5. In the appeal before the Tribunal, the assessee contended that he did not carry on any business during any part of the previous year and that the transfer to the private limited company did not constitute a sale as contemplated under Section 10(2)(vii) on the ground that there was a substantial identity between the vendor and the vendee-company and that the transfer amounted only to a change in the mode of enjoyment of the business. The Tribunal held that the assessee had plied the buses on 1st and 2nd April, 1969, that the assessee carried on the business for part of the previous year ending March 31, 1960, that he had not asked for any change in the previous year for the assessment year 1959-60 and that, therefore, the sum of Rs. 223 included in the business income for 1960-61 was justified. The Tribunal also held that the company is a different entity from the assessee, that there was no identity between the vendor and the vendee and that there was a sale as contemplated under Section 10(2)(vii) and the profits are, therefore, liable to be assessed. For this view, the Tribunal referred to and followed the decision in Maharajadhiraj Sir Kameshwar Singh v. Commissioner of Income-tax, : [1963]48ITR483(Patna) . At the instance of the assessee the above questions have been referred to this court.

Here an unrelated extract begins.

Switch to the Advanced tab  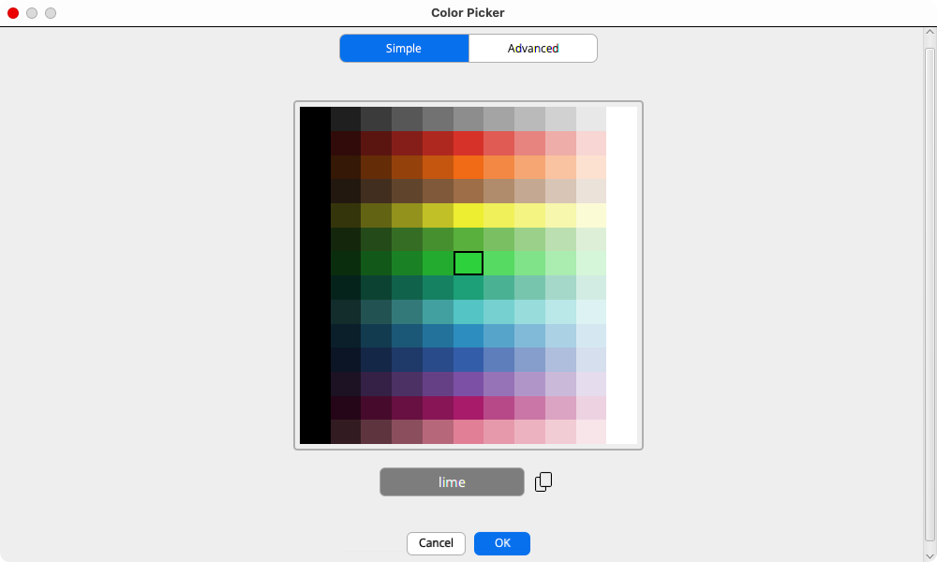(532, 49)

6. In this reference, the learned counsel for the assessee contended that the transfer of the vehicles to the private limited company was not a sale contemplated under the second proviso to Section 10(2)(vii). In order to attract the provisions of this section:--(1) there must be a sale in the commercial sense; (2) the sale must be for money consideration ; and (3) the sale must relate to a machinery or plant.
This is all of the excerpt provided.